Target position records
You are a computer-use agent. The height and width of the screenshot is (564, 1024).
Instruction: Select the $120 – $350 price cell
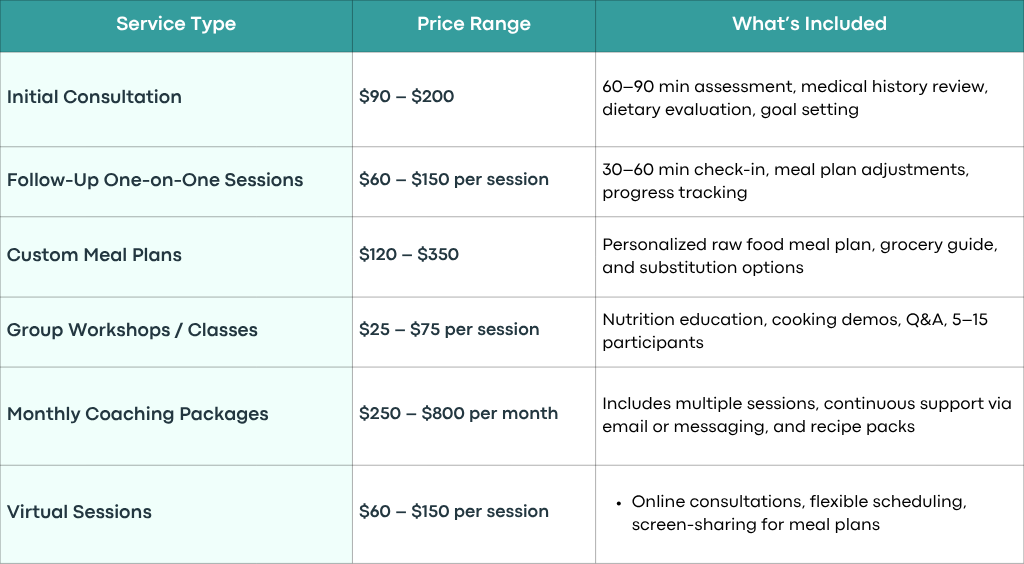(x=473, y=257)

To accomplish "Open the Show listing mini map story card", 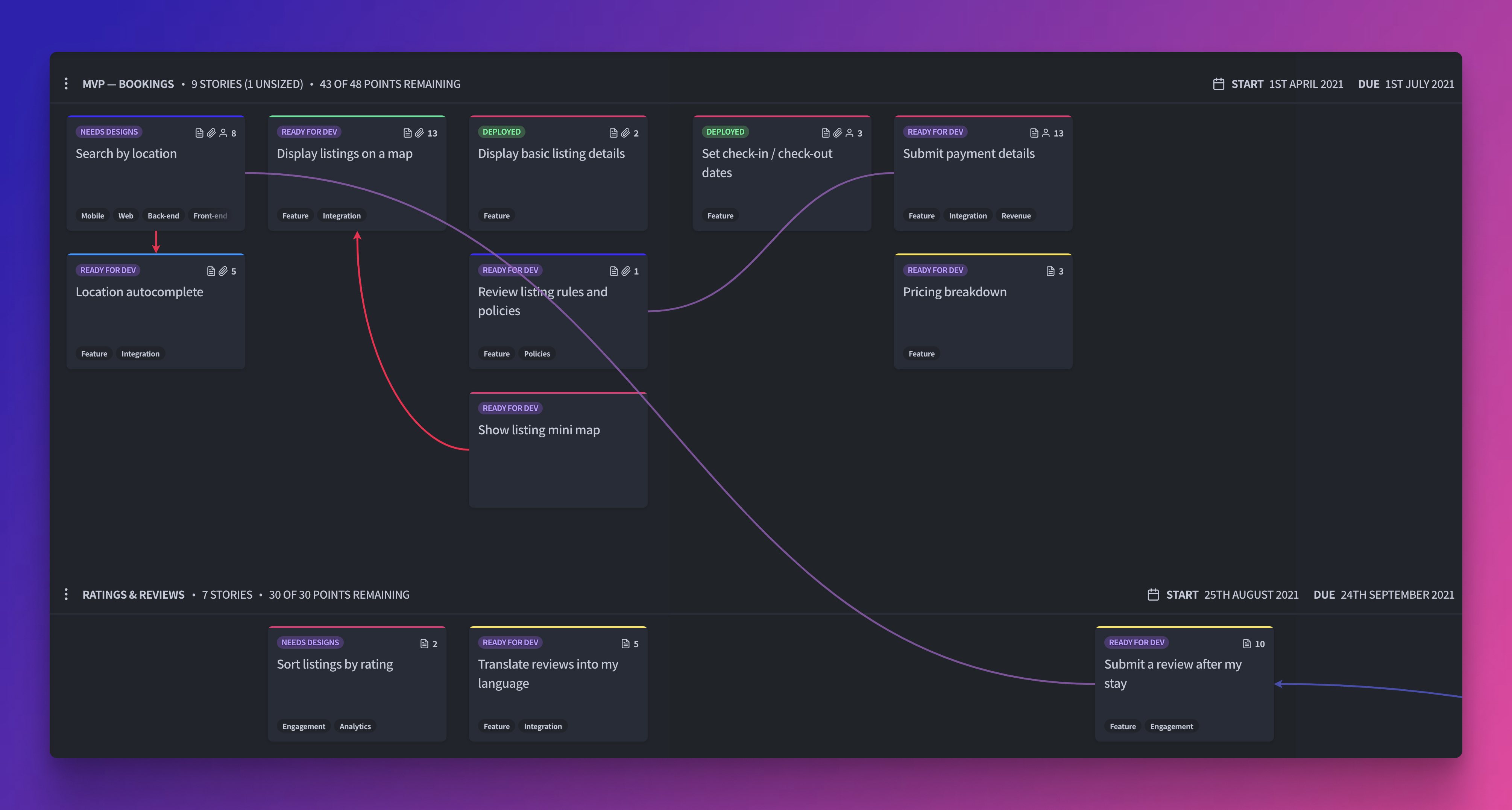I will (x=558, y=449).
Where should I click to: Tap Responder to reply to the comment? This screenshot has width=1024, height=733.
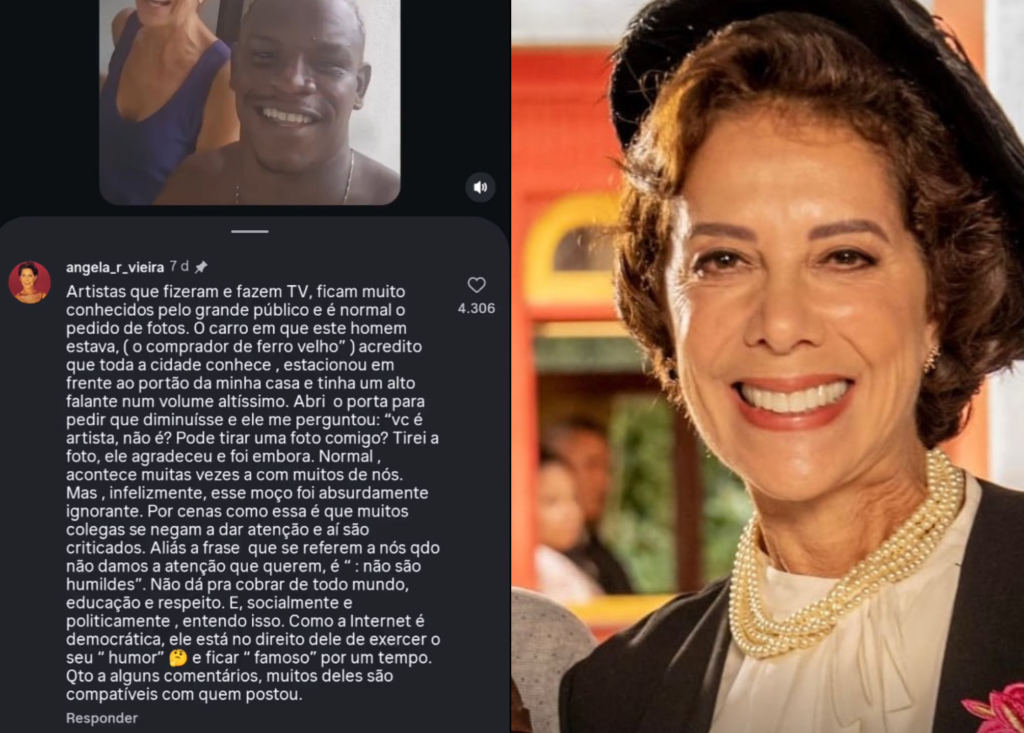[102, 718]
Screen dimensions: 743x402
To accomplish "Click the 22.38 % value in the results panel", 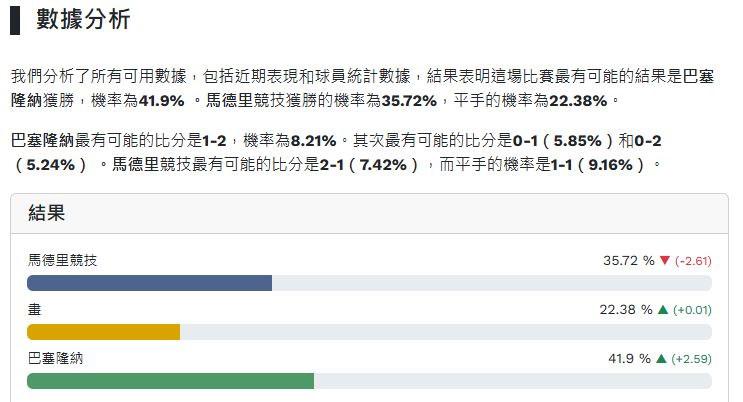I will point(626,310).

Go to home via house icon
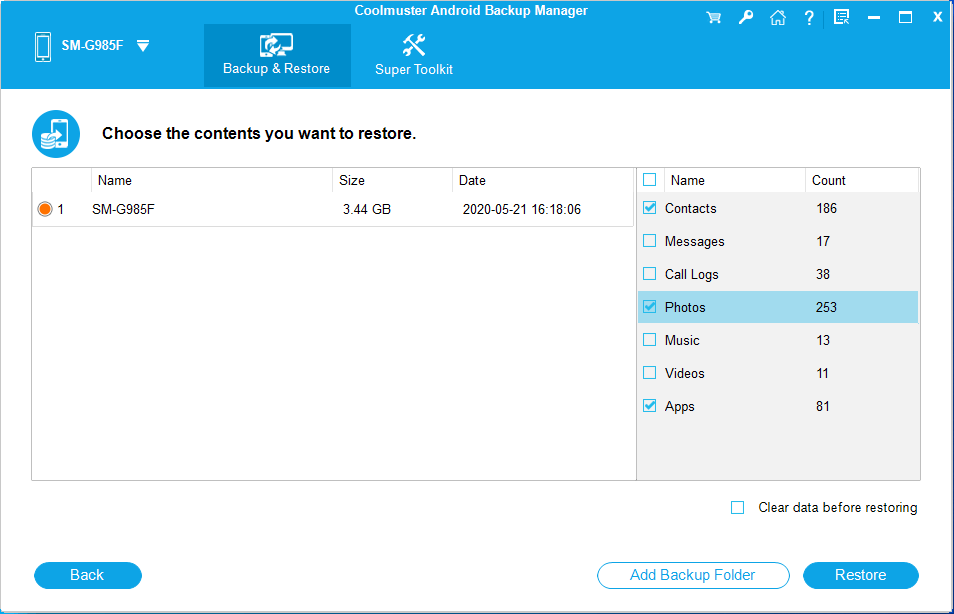coord(777,17)
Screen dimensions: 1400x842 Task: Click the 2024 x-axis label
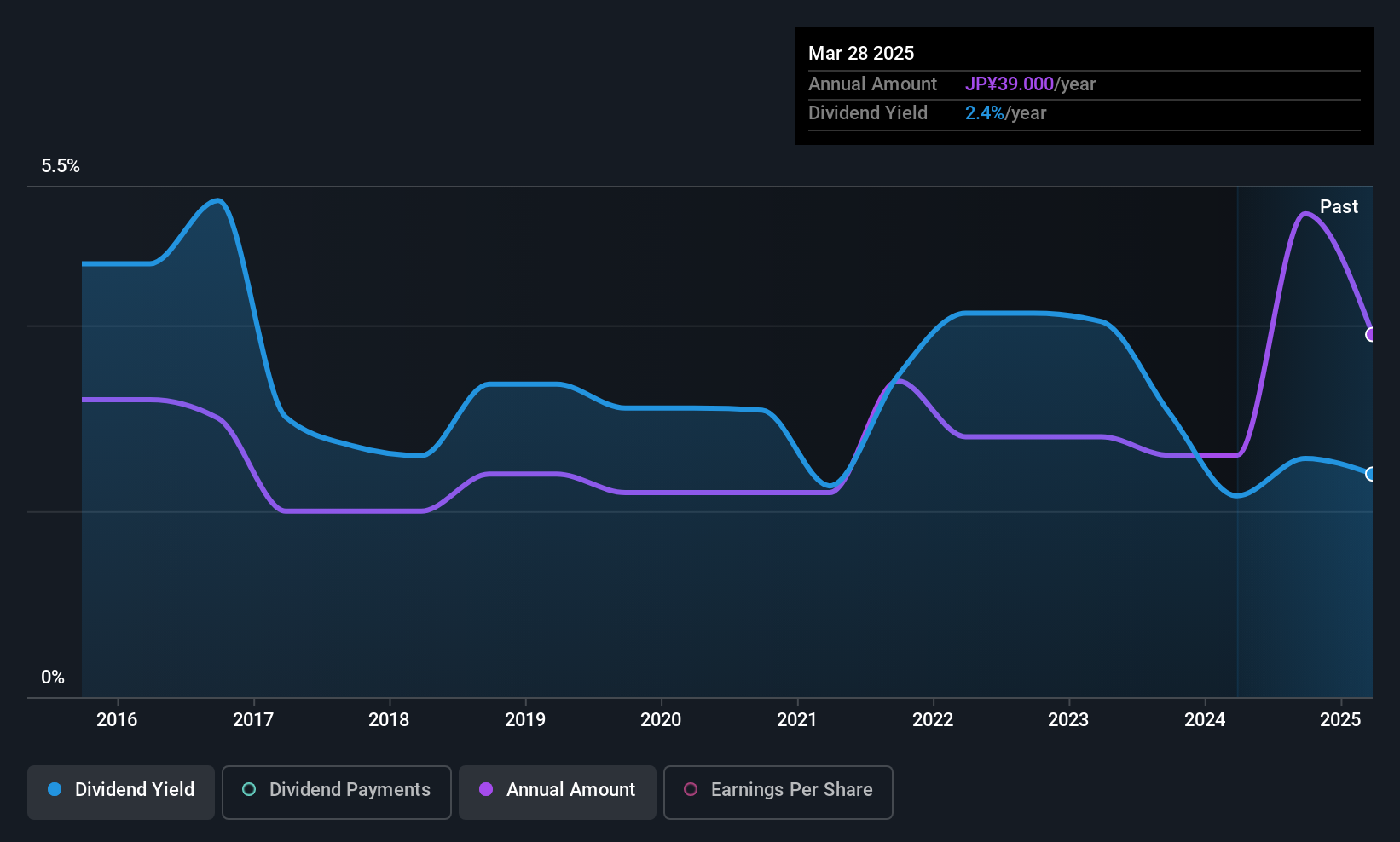coord(1205,720)
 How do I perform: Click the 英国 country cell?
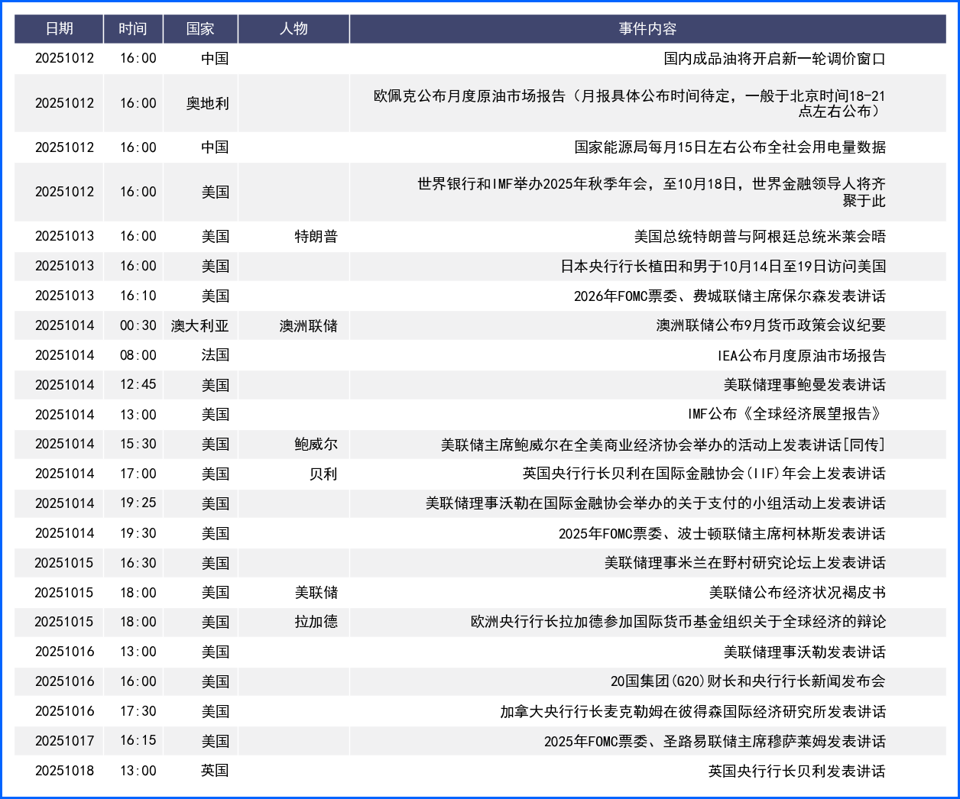coord(214,771)
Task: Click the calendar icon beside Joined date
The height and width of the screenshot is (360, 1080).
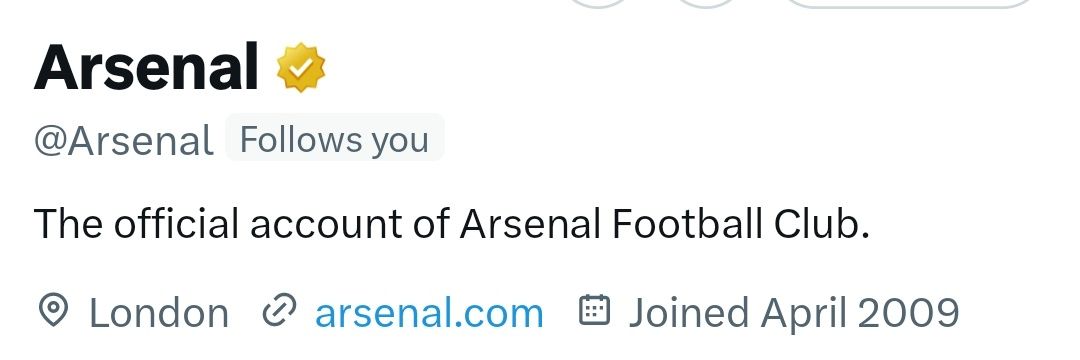Action: 594,310
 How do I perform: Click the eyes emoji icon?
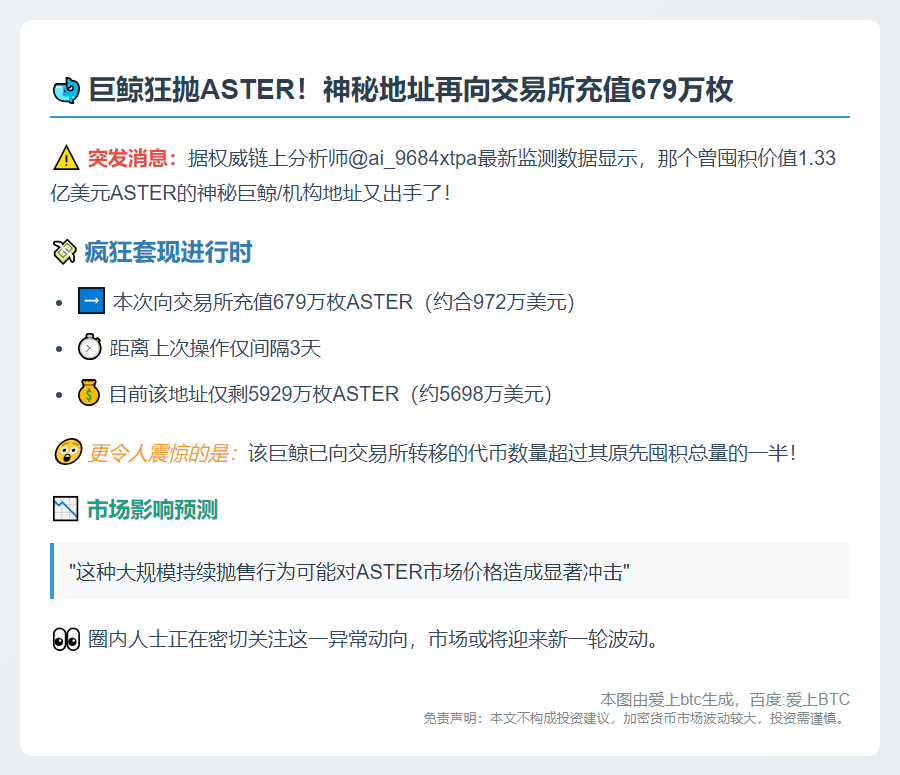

- TASK DIRECTIONS: Count the lines in the records above that contain the string "icon", with case taken into account. Reply with the number alone.

- PROBLEM SOLUTION: 3